Write the listing out again in full. Every character must match.

▼

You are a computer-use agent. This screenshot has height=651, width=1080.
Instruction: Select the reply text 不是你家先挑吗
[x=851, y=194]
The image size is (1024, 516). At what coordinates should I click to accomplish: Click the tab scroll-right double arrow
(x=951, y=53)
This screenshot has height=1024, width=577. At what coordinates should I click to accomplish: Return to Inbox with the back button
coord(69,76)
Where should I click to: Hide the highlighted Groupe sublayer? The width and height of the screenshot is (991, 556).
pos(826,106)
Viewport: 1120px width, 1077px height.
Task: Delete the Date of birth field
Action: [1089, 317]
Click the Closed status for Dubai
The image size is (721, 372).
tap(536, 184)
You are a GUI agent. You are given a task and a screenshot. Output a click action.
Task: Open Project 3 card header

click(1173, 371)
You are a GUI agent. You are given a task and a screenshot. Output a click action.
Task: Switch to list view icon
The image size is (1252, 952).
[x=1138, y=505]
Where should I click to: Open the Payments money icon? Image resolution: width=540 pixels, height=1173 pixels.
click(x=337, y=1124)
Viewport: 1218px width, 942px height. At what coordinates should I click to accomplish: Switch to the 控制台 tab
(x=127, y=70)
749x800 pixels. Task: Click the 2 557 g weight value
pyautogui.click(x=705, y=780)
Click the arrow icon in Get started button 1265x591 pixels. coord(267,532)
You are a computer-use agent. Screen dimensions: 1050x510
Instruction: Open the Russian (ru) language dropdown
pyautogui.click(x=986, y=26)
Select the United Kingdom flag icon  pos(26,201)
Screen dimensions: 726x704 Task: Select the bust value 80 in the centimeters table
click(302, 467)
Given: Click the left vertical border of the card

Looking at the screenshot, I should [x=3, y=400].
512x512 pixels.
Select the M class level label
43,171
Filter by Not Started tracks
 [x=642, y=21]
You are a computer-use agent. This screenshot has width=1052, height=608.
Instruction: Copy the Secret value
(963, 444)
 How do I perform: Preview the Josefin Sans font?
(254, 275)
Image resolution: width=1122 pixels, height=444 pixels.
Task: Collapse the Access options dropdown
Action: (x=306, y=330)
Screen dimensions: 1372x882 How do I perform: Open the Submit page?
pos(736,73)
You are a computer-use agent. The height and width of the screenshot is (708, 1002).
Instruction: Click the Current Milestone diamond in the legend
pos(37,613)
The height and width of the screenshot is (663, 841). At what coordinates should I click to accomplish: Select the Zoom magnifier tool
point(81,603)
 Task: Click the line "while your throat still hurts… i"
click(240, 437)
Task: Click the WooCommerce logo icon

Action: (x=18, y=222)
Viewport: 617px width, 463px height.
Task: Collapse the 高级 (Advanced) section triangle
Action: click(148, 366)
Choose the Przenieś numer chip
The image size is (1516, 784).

▲

- **Response area**
You are a computer-use agent. This screenshot has height=651, width=1080.
Instruction: Select the reply text 不是你家先挑吗
[x=851, y=194]
The image size is (1024, 516). At what coordinates should I click to accomplish: Click the tab scroll-right double arrow
(x=951, y=53)
This screenshot has height=1024, width=577. At what coordinates should I click to accomplish: Return to Inbox with the back button
coord(69,76)
Where should I click to: Hide the highlighted Groupe sublayer? The width and height of the screenshot is (991, 556).
pos(826,106)
Viewport: 1120px width, 1077px height.
Task: Delete the Date of birth field
Action: [1089, 317]
Click the Closed status for Dubai
The image size is (721, 372).
tap(536, 184)
You are a GUI agent. You are given a task and a screenshot. Output a click action.
Task: Open Project 3 card header

click(1173, 371)
You are a GUI agent. You are given a task and a screenshot. Output a click action.
Task: Switch to list view icon
The image size is (1252, 952).
[x=1138, y=505]
Where should I click to: Open the Payments money icon? Image resolution: width=540 pixels, height=1173 pixels.
click(x=337, y=1124)
Viewport: 1218px width, 942px height. At what coordinates should I click to accomplish: Switch to the 控制台 tab
(x=127, y=70)
749x800 pixels. Task: Click the 2 557 g weight value
pyautogui.click(x=705, y=780)
Click the arrow icon in Get started button 1265x591 pixels. coord(267,532)
You are a computer-use agent. Screen dimensions: 1050x510
Instruction: Open the Russian (ru) language dropdown
pyautogui.click(x=986, y=26)
Select the United Kingdom flag icon  pos(26,201)
Screen dimensions: 726x704 Task: Select the bust value 80 in the centimeters table
click(302, 467)
Given: Click the left vertical border of the card

Looking at the screenshot, I should [x=3, y=400].
512x512 pixels.
Select the M class level label
43,171
Filter by Not Started tracks
 [x=642, y=21]
You are a computer-use agent. This screenshot has width=1052, height=608.
Instruction: Copy the Secret value
(963, 444)
 How do I perform: Preview the Josefin Sans font?
(254, 275)
Image resolution: width=1122 pixels, height=444 pixels.
Task: Collapse the Access options dropdown
Action: (x=306, y=330)
Screen dimensions: 1372x882 How do I perform: Open the Submit page?
pos(736,73)
You are a computer-use agent. The height and width of the screenshot is (708, 1002).
Instruction: Click the Current Milestone diamond in the legend
pos(37,613)
The height and width of the screenshot is (663, 841). At what coordinates should I click to accomplish: Select the Zoom magnifier tool
point(81,603)
 Task: Click the line "while your throat still hurts… i"
click(240, 437)
Task: Click the WooCommerce logo icon

Action: (x=18, y=222)
Viewport: 617px width, 463px height.
Task: Collapse the 高级 (Advanced) section triangle
Action: click(148, 366)
Choose the Przenieś numer chip
The image size is (1516, 784).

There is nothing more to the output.